First, the overall setup of what I’m working on right now to debug this issue: got the Pi connected to power and to my HDMI screen (so I can switch ttys and run commands but still see the TFT). The TFT connected to the end of the ribbon cable, the ribbon cable exposed with the right cables going in the right spots now, and them running to the appropriate places on the 2in1 PCB. Check me here, but I don’t think anything is wrong with how I’ve done this. As I say below, but I’ll put it here, too, I’ve switched the order/position of the MIDI cables just to see if it helps, and it does not.

Here’s the wiring on the 2-in-1. MIDI and lines to the Pi only for simplicity and sanity (no controllers connected).

Here’s another view of the position of the cables for MIDI in. Note that I’ve tried switching the order of those, too.
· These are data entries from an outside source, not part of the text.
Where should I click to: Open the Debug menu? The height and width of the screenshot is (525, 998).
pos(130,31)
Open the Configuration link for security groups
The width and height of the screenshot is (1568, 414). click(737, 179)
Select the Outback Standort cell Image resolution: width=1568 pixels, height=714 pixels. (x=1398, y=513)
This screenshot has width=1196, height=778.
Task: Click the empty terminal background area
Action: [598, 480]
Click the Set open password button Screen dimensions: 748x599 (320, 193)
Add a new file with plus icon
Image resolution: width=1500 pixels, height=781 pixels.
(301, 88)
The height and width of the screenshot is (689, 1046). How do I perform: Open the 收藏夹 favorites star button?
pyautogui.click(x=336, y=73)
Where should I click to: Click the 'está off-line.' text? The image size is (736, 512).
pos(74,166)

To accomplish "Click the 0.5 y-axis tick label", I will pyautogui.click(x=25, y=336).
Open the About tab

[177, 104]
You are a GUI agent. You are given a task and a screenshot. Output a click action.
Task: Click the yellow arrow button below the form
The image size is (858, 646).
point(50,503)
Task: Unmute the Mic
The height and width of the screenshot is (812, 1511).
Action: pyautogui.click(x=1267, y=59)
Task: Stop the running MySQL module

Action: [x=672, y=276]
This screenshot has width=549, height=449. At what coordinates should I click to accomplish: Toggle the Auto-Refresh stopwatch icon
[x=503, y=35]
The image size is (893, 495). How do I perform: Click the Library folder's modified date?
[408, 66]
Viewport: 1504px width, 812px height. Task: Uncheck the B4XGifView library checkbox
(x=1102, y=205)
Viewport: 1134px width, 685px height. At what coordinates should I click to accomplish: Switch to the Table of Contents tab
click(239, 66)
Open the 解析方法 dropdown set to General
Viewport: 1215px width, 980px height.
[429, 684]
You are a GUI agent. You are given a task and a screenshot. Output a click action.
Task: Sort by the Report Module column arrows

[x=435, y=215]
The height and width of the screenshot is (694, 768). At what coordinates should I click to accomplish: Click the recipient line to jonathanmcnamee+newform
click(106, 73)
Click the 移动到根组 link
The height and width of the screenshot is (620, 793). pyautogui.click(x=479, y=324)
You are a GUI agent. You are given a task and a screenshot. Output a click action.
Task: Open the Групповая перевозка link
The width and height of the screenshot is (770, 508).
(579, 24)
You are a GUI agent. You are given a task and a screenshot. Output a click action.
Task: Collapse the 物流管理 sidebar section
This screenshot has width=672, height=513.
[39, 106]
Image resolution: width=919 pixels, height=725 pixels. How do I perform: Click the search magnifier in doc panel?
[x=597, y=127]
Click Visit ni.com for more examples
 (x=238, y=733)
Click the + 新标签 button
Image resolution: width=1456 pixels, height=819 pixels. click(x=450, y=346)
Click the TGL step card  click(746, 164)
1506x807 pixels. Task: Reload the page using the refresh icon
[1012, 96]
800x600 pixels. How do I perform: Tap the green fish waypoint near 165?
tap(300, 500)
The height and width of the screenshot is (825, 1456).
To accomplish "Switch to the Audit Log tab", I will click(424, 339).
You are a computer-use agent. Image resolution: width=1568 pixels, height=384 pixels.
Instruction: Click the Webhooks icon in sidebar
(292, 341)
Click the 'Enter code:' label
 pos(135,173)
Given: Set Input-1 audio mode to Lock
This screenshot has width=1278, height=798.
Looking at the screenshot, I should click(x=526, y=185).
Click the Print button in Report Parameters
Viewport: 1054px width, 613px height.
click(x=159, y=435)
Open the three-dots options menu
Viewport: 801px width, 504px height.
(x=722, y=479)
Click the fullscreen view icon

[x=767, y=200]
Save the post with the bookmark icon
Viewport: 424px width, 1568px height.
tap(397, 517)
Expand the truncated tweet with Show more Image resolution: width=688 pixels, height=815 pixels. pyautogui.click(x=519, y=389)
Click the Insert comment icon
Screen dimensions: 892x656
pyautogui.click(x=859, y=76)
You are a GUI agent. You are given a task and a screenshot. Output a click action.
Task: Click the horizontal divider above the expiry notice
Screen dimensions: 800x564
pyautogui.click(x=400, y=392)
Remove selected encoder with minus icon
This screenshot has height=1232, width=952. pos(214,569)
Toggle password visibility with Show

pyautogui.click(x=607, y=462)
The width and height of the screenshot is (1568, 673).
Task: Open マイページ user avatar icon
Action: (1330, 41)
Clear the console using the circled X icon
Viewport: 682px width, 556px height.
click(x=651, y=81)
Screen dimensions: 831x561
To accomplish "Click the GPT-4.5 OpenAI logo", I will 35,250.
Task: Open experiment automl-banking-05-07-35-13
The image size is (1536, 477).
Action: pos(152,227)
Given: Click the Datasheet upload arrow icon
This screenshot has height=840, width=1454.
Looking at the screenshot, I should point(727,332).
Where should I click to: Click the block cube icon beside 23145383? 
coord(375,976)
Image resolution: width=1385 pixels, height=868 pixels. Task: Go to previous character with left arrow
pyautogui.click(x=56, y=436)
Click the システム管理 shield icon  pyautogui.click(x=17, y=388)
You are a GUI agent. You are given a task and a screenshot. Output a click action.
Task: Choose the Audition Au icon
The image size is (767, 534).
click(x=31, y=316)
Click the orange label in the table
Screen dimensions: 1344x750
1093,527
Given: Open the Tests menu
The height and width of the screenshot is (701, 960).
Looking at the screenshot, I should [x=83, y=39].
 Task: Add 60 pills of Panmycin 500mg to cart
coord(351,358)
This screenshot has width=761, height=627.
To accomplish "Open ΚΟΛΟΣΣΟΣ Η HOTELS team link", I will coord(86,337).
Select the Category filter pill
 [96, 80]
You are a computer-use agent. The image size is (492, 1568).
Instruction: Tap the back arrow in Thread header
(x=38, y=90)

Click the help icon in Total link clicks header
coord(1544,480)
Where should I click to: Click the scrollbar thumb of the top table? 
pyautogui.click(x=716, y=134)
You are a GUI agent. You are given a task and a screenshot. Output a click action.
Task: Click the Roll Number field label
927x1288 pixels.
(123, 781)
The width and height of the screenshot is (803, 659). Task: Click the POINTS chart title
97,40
This is the output of ttymidi when I’ve got my MIDI device connected through the 2-in-1 PCB. No data stream whatsoever. This is only important when you see the other picture below.

This is the output of ttymidi when I’ve got my MIDI connection going straight to the top of the Ada Fruit HAT. As you can see, lots of fun data. Some of it is obviously the clock, but I run my hands down the keys and saw all these other bytes flow in. If I don’t touch anything for a while, it goes back to the clock, like you’d expect :frowning:

This is the wiring from the MIDI device direct to the HAT for the Adafruit. I figured out the UART ports with a GPIO diagram and connected this hack myself just to test my theory.

On a more positive note, I can confirm the following:

  1. The 1/4" wiring for the Adafruit DAC works; I’ve run it from the “Test Audio” menu in the admin menu when I had things more/better connected. Sounds great! One thing I was curious: there are two outputs, but they both seem to be the seem to be of the same channel (my stereo connector always put them in the left channel). Is Adafruit only capable of mono output?

  2. The touchscreen aspect of my TFT works (thanks @jofemodo! ) so even though I’ve been in controller hell, I’ve been able to navigate and get around the menus decently.

I guess at this point I’m trying to figure out the best way forward. I’d be willing to pay @jofemodo for another pre-wired 2in1 PCB (will send PM as well to confirm price, etc). Maybe somebody else can check the above and see something stupid and obvious that I’m doing or not doing and I won’t have to do that though?

Thanks again for your read and support!
Ben

Just a litte hintfor @jofemodo and the others Zynthian PCB designers: never ever EVER place power signals that get be inverted by reversing a connector… Murphy is always lurking in the dark… :slight_smile:

Good tip, @Axeman!

I’m a bad electronic designer. Sorry :flushed:

@programsam, i don’t think it’s a good idea to connect the MIDI-IN wires directly to the GPIO. MIDI signal is not compatible with the GPIO voltage levels and you could break the GPIO ports. If you could do that, we wouldn’t need a MIDI-IN circuit :wink:

Regards!

It’s not @jofemodo s fault! I’m impatient and didn’t follow instructions!